** BEGIN Data to use **

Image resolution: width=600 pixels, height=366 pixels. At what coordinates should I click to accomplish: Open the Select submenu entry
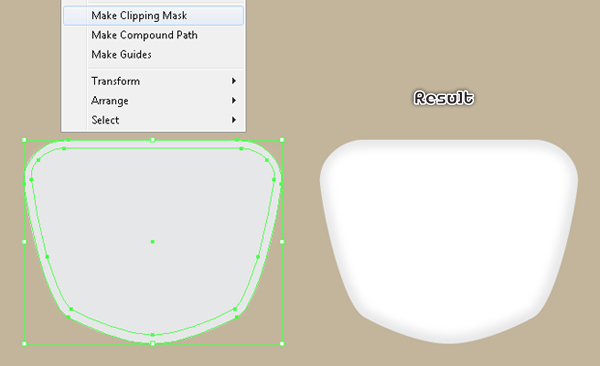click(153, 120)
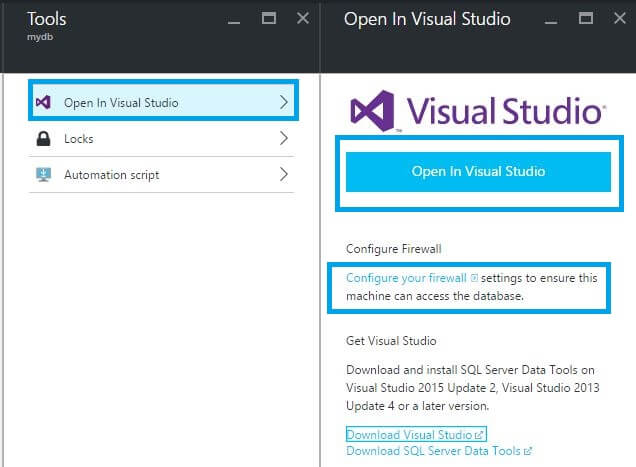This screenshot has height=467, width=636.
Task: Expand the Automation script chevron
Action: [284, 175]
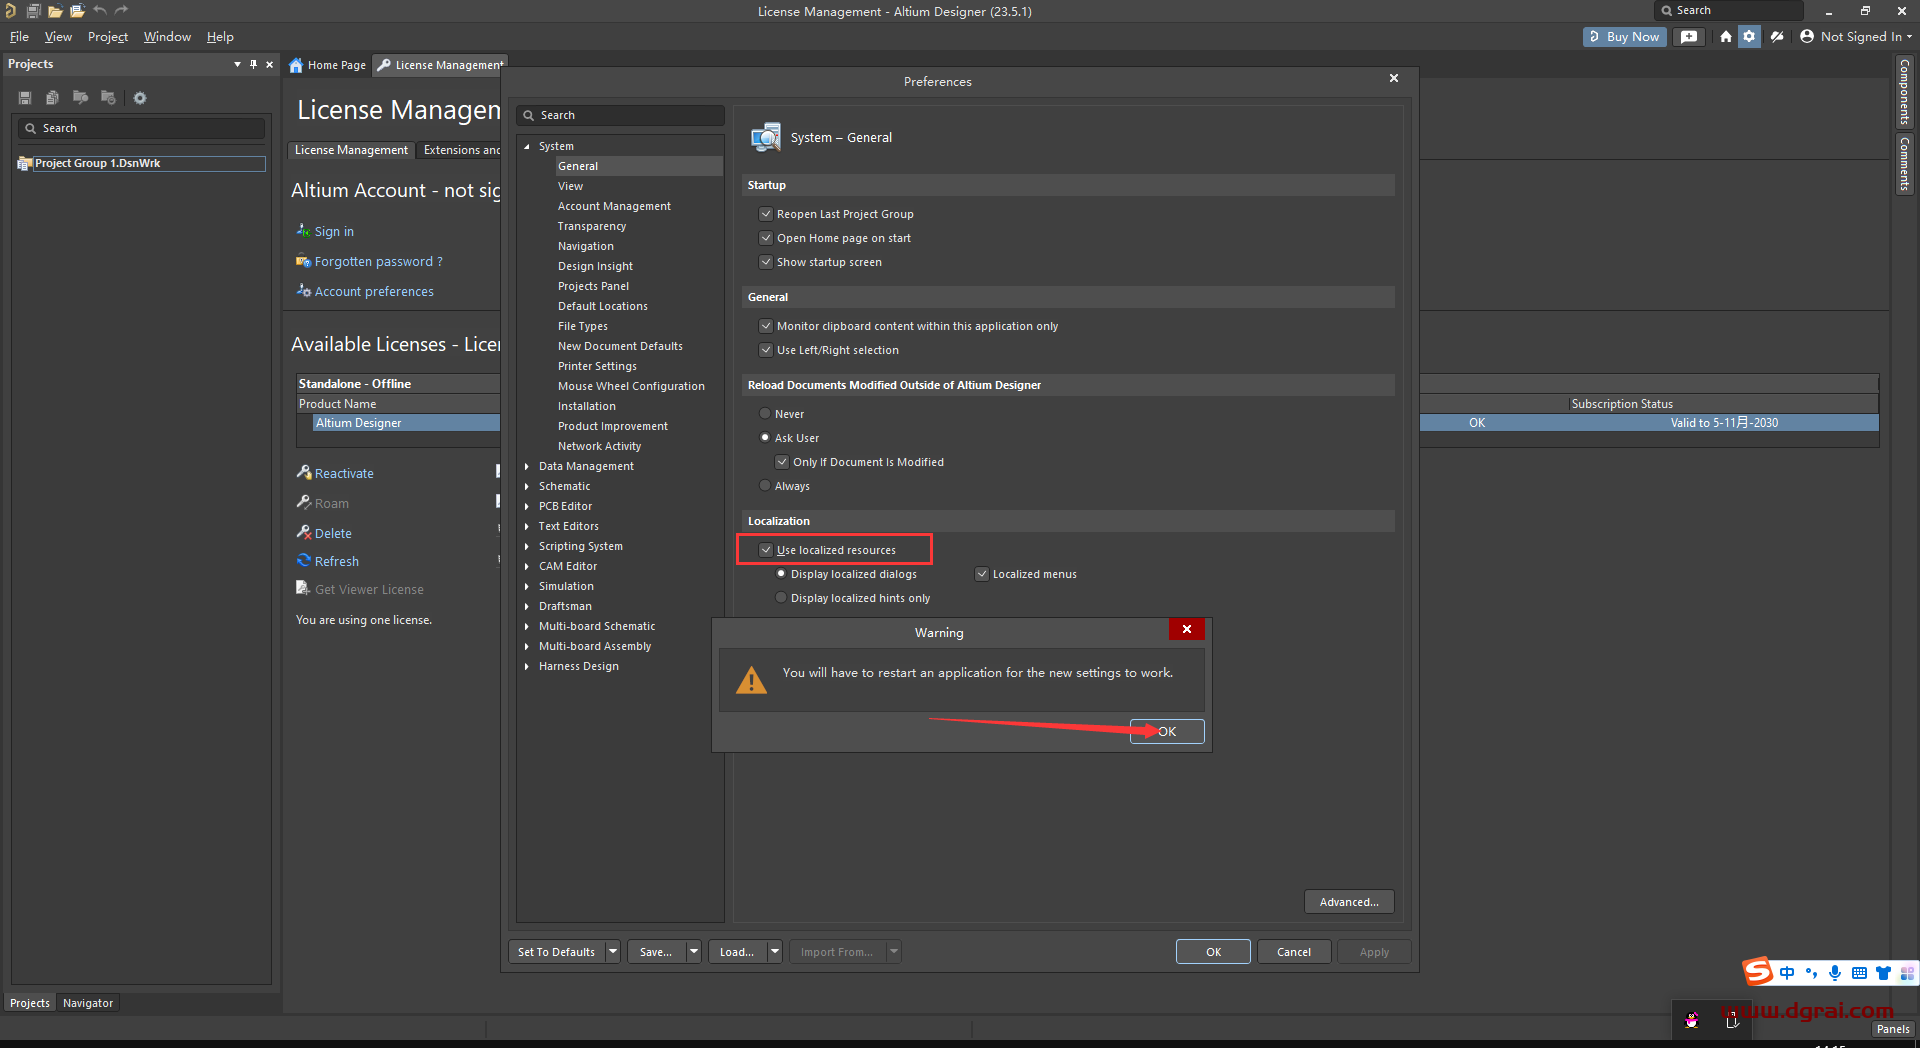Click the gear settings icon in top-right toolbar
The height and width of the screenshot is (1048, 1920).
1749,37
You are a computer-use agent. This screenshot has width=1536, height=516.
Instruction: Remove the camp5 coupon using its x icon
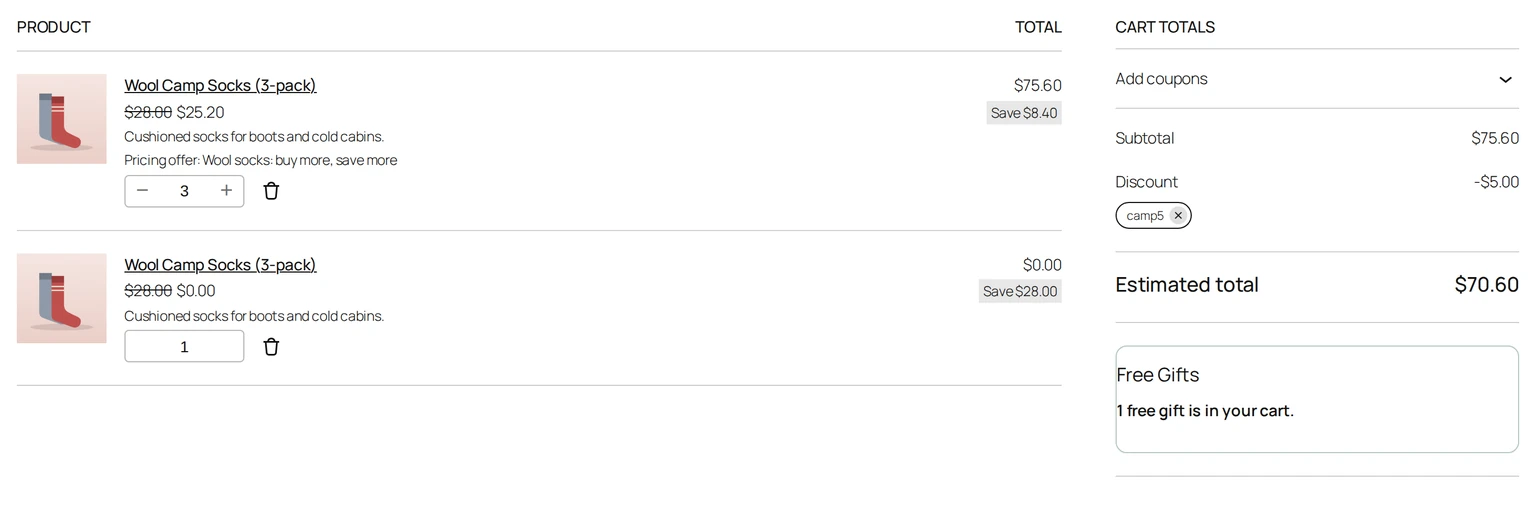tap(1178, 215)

** END Data to use **

§ What is expected: Could you put every line of the records above into a JSON list of strings, one string per line, with blank lines omitted? Keep the pictures out of your answer.

§ Result:
[
  "Image resolution: width=600 pixels, height=366 pixels. At what coordinates should I click to accomplish: Open the Select submenu entry",
  "click(153, 120)",
  "This screenshot has height=467, width=636.",
  "Task: Expand the Automation script chevron",
  "Action: [284, 175]",
  "Click the gear settings icon in top-right toolbar",
  "The height and width of the screenshot is (1048, 1920).",
  "1749,37",
  "You are a computer-use agent. This screenshot has width=1536, height=516.",
  "Instruction: Remove the camp5 coupon using its x icon",
  "tap(1178, 215)"
]